> [ABOUT THIS EXERCISE]:
Copy the data that follows exactly as it is, excluding all pictures.

[Data excerpts]
+-------+
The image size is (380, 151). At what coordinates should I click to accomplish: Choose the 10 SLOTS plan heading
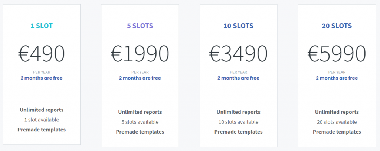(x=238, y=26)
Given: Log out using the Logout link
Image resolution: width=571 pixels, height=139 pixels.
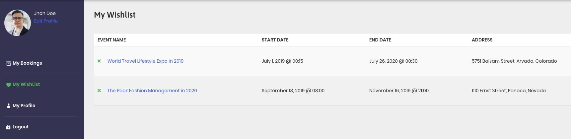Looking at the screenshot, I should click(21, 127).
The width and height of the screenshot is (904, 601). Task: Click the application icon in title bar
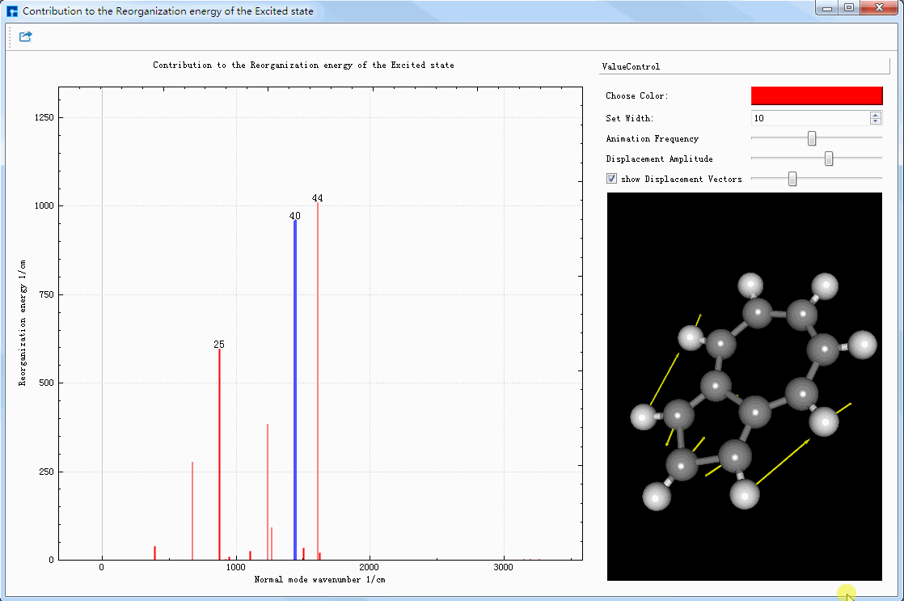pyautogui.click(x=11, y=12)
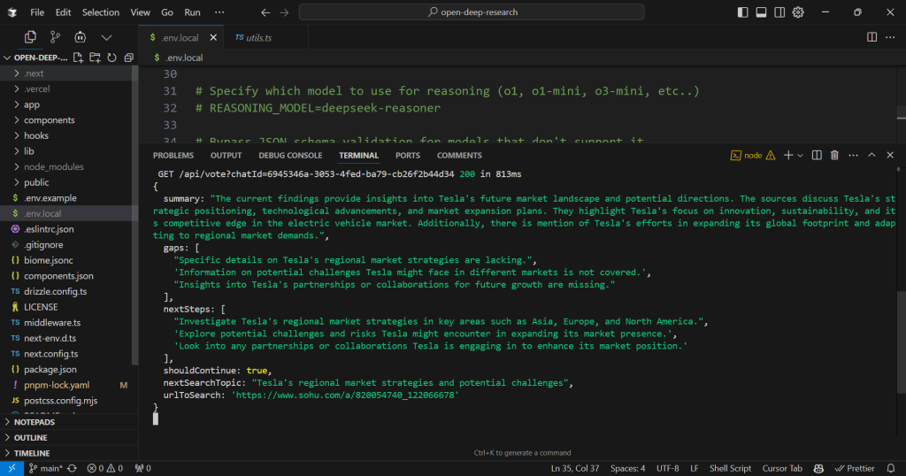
+-------+
> [PROBLEM SOLUTION]:
The image size is (380, 151). At what coordinates should I click to accomplish: Choose the 10 SLOTS plan heading
(x=238, y=26)
Given: Log out using the Logout link
Image resolution: width=571 pixels, height=139 pixels.
Looking at the screenshot, I should click(21, 127).
The width and height of the screenshot is (904, 601). Task: Click the application icon in title bar
pyautogui.click(x=11, y=12)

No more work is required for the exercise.